▶ _WHAT IS NEEDED_
Please copy exactly the line that contains "Select Auxílio Refeição 2017 value 33,50" and every line after it through the end of the records, leaving the pictures out.

** DATA SHOWN follows **

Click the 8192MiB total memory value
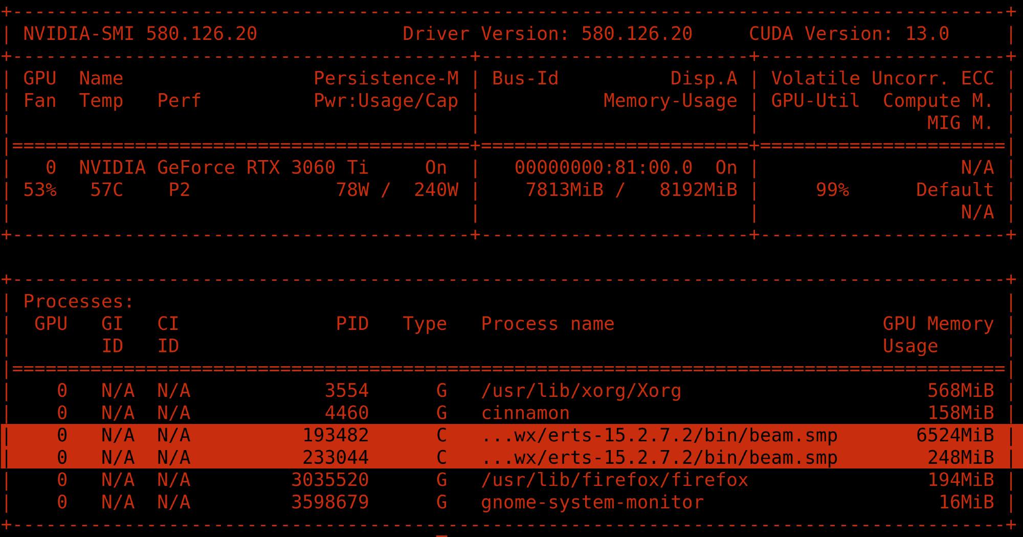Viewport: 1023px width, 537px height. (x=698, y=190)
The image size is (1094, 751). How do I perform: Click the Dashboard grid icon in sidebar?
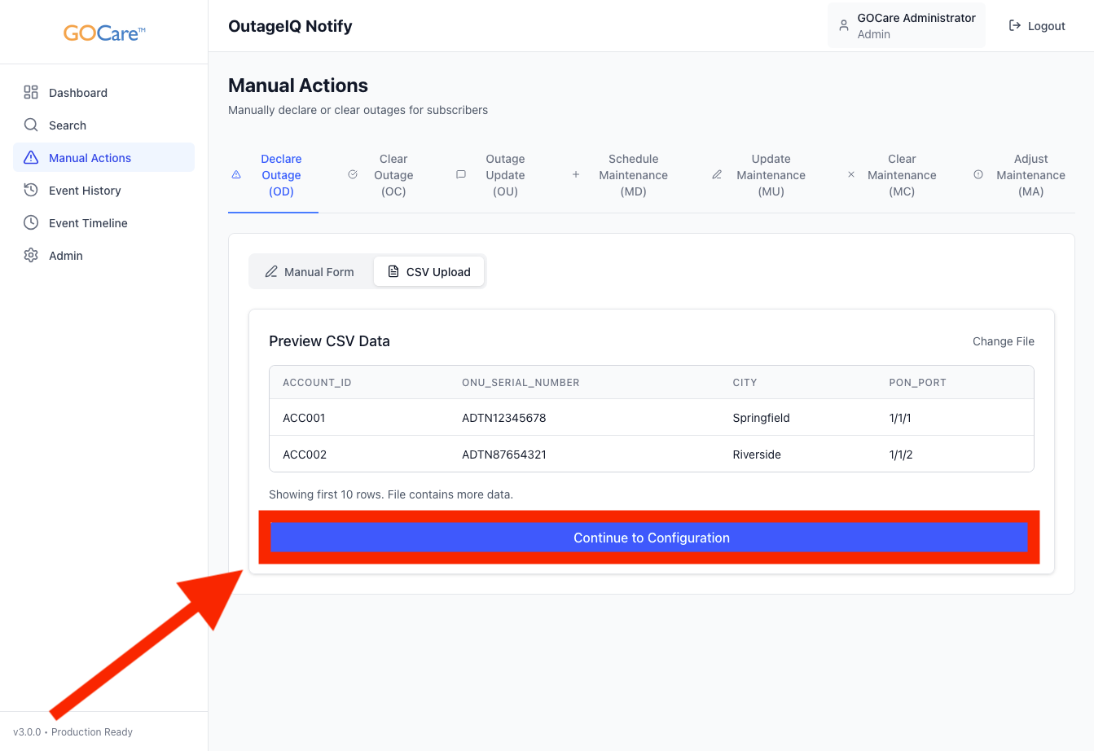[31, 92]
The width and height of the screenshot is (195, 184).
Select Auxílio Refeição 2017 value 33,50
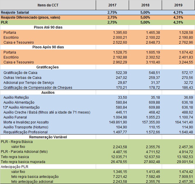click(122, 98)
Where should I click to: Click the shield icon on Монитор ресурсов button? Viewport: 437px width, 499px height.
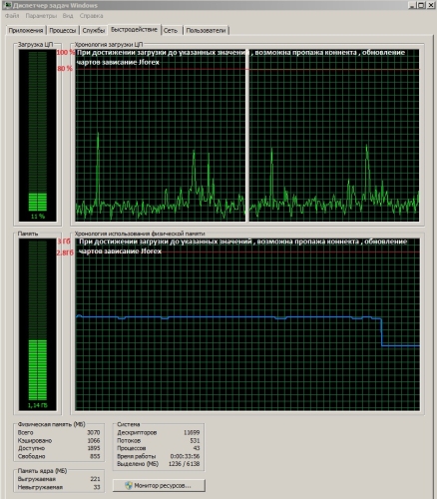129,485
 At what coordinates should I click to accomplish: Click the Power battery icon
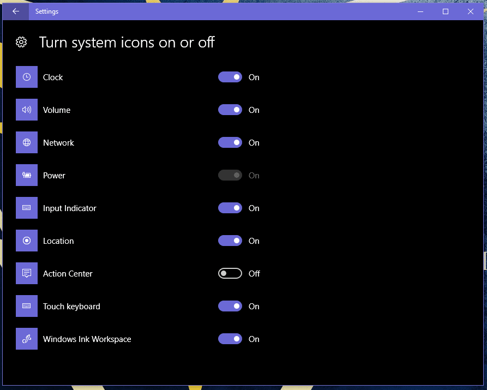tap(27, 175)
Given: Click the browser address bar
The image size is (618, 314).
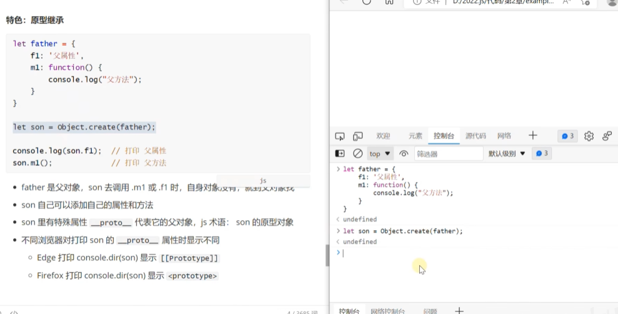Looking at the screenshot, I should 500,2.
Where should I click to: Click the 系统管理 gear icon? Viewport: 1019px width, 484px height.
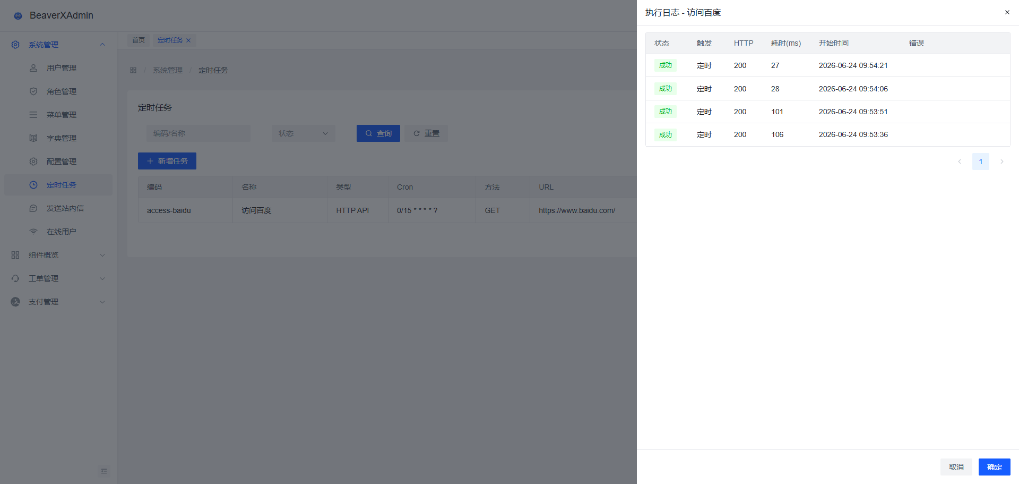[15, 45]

** End of DATA SHOWN **

▶ _RESPONSE FOR THIS EXERCISE_
Select Auxílio Refeição 2017 value 33,50
click(122, 98)
Where should I click to: Click the shield icon on Монитор ресурсов button? Viewport: 437px width, 499px height.
129,485
 At what coordinates should I click to accomplish: Click the Power battery icon
tap(27, 175)
Given: Click the browser address bar
The image size is (618, 314).
Looking at the screenshot, I should 500,2.
Where should I click to: Click the 系统管理 gear icon? Viewport: 1019px width, 484px height.
[15, 45]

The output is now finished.